If DOE cannot manage its routine responsibilities, how can it manage adjustments on student loans held by 45 million people?

As Steve Rhode wrote a few days ago, "People in denial about the impact of COVID-19 may be adequately protected with emergency savings, good health insurance, and paid time off of work. But those of us who work in hourly paid jobs are at a very high risk of having finances slaughtered by this virus."

Mr. Rhode's observation is particularly applicable to college students and former college students.  A lot of people with substantial student-loan burdens are working in temporary jobs that pay low wages. In the coming weeks, these jobs are going to be lost as the public stops eating out, shopping, and traveling. The people who held these lost jobs are going to be unable to service their student loans, and many of them will default.

Giving overburdened student debtors a temporary break from the interest on their loans is like putting a bandaid on a compound fracture (a hackneyed analogy, I admit).  President Trump and Congress need to take far more drastic action.

Specifically, Congress must revise the Bankruptcy Code to allow insolvent student-loan debtors to discharge their student loans in bankruptcy.  

Ultimately, our politicians will be forced to confront the fact that the student-loan program is a colossal disaster, and the coronavirus epidemic is going to make it worse. Now is a good time to do what needs to be done. And what needs to be done is bankruptcy reform.







Tuesday, April 16, 2019

More than a thousand college campuses closed over the past five years: The for-profit scourge

Earlier this month, Chronicle of Higher Education reported that 1,200 college campuses have closed over the last five years, displacing nearly half a million students. As Chronicle reporters Michael Vasquez and Dan Bauman explained, most of these campuses were operated by for-profit colleges, which often have campuses in multiple locations.

For example,Vatterot College, Education Corporation of America, and Dream Center Education Holdings closed their doors during the last six months, and together these colleges operated 126 campuses.

As the Chronicle article pointed out, college closures can be traumatic events for students, who are forced to interrupt their studies and search for replacement colleges. Low-income and minority students are disproportionately affected. Seventy percent of the students who attended the closed institutions received Pell Grant aid, and 57 percent are black or Hispanic.

================

In the student-loan post, can you copy the stretch from "Mr. Rhode's observation" through "more drastic action." and rename "compound fracture" as "broken leg"? The items after this text are separate material.

================

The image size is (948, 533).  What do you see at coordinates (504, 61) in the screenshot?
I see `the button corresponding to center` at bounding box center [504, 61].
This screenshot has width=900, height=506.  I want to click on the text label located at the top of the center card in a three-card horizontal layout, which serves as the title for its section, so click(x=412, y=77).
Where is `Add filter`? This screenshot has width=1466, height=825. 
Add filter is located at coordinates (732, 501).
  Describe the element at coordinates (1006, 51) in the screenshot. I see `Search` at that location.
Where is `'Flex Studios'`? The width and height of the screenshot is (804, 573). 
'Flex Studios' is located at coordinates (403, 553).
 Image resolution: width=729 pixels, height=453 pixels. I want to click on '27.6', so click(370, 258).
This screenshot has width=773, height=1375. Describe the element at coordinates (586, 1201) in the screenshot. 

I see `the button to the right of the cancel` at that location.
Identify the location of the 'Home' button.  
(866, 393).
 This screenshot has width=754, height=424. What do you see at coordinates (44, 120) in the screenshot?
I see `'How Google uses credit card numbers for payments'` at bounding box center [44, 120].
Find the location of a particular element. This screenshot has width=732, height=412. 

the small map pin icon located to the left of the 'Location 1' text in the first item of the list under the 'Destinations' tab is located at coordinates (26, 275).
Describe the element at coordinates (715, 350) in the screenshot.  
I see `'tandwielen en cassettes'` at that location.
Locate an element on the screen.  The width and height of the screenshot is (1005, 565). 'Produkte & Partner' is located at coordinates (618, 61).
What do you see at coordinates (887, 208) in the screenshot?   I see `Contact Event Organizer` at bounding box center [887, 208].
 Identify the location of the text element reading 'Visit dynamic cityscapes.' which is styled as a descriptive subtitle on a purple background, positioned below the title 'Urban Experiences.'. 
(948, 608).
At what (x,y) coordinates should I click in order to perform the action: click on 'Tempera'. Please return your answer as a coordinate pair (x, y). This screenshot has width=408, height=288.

================

**Answer for this exercise**
Mr. Rhode's observation is particularly applicable to college students and former college students.  A lot of people with substantial student-loan burdens are working in temporary jobs that pay low wages. In the coming weeks, these jobs are going to be lost as the public stops eating out, shopping, and traveling. The people who held these lost jobs are going to be unable to service their student loans, and many of them will default.

Giving overburdened student debtors a temporary break from the interest on their loans is like putting a bandaid on a broken leg (a hackneyed analogy, I admit).  President Trump and Congress need to take far more drastic action.